Crítica/ "Uma Prova de Amor"

Com boas atuações infantis, drama questiona a ciência

RONI FILGUEIRAS
COLABORAÇÃO PARA A FOLHA

Em "Uma Prova de Amor", o diretor-roteirista Nick Cassavetes faz incursão a temas psicanalíticos, com desdobramentos que vão da bioética à teoria do sentido, passando pela eutanásia.
E nos apresenta um mosaico humano a partir do drama dos Fitzgerald: Sara (Cameron Diaz) e o marido Brian (Jason Patric) recebem o diagnóstico de que Kate (Sofia Vassilieva), filha de dois anos, tem câncer.
Por meio de manipulação genética, o casal concebe Anna (Abigail Breslin), com o fim de prolongar a vida da irmã, por meio de cirurgias e transfusões.
Até que aos 11 anos Anna contrata um advogado (Alec Baldwin) para impedir os pais de disporem de seu corpo. Como num jogo de xadrez, o diretor investiga, então, as jogadas humanas, cujo nível estratégico é limitado pelo acontecimento maior da morte iminente. Um movimento que conduz a configuração do tabuleiro de drama familiar ao xeque-mate do filme de tribunal.
Mesmo com concessões, excesso de tramas paralelas e longe do brilhantismo de "Alpha Dog", Cassavetes tem o mérito de cutucar com vara curta um vespeiro ético atualíssimo. E mostra como situações-limite são catalisadores de paixões.
Se a família para Cassavetes representa a origem das tragédias, as mães encarnam a natureza selvagem. No entanto, Diaz não foi a melhor escolha para fazer a leoa que briga com Deus para salvar a cria.
O show aqui fica com as jovens Abigail ("Pequena Miss Sunshine") e Sofia (da série "Medium").
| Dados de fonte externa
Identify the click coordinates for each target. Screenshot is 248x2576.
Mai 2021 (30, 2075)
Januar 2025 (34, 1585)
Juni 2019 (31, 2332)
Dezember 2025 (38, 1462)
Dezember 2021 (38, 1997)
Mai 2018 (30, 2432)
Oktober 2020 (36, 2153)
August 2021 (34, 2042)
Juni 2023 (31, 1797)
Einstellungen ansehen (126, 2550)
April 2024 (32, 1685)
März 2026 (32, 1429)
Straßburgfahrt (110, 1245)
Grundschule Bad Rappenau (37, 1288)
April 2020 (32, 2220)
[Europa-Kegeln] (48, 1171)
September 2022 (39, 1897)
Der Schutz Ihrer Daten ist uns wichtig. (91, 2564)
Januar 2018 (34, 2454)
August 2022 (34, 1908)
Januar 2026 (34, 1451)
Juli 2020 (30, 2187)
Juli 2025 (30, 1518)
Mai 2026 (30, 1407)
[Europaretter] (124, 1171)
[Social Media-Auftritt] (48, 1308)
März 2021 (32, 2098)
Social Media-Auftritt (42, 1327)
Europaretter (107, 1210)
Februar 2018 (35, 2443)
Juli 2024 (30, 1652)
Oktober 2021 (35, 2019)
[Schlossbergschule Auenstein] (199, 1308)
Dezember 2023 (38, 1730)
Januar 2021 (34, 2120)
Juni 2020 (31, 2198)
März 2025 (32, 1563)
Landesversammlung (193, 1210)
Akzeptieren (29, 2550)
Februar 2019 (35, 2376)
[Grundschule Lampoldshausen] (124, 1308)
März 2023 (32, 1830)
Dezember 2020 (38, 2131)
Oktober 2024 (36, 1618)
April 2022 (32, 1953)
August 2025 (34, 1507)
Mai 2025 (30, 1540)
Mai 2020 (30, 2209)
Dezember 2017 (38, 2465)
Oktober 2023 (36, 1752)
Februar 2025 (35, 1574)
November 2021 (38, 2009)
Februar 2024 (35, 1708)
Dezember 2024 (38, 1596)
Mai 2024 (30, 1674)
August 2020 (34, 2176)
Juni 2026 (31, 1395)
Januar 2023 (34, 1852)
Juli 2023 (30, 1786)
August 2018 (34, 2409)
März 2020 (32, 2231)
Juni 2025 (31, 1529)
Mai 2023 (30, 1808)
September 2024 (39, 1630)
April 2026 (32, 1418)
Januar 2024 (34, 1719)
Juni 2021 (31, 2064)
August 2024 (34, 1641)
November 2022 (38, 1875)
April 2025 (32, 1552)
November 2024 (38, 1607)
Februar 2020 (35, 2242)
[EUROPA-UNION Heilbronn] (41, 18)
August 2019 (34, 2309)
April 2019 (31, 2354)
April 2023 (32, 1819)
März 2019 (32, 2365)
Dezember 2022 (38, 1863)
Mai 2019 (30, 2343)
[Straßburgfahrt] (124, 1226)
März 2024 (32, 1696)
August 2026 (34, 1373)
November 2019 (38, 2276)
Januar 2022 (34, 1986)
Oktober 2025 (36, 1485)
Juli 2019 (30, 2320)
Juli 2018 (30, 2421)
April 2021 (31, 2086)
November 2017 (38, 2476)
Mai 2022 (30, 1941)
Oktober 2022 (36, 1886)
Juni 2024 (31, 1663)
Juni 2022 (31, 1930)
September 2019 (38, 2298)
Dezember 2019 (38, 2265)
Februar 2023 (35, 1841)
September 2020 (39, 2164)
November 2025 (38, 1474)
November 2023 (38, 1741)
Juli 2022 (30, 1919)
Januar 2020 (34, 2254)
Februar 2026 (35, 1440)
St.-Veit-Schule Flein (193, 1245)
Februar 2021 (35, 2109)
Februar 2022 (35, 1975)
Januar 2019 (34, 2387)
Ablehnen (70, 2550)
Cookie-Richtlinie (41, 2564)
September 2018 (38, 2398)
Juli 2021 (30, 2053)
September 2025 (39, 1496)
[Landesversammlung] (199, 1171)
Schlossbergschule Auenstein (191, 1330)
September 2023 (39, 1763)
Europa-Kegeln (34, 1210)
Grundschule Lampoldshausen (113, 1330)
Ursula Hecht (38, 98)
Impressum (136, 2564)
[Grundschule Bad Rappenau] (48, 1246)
Num mundo em que os limites da ética estão cada dia mais fluidos e esgarçados, Cassavetes afirma que a morte pode restituir o sentido das coisas, de forma trágica.


UMA PROVA DE AMOR

Direção: Nick Cassavetes
Produção: EUA, 2009
Com: Cameron Diaz, Abigail Breslin
Onde: Espaço Unibanco de Cinema, Cine TAM e circuito
Classificação: 12 anos
Avaliação: bom

Texto publicado na Folha de São Paulo, de 11 de setembro de 2009.

Eu não estou certo que eu venha a assistir o filme, mas gostei da resenha.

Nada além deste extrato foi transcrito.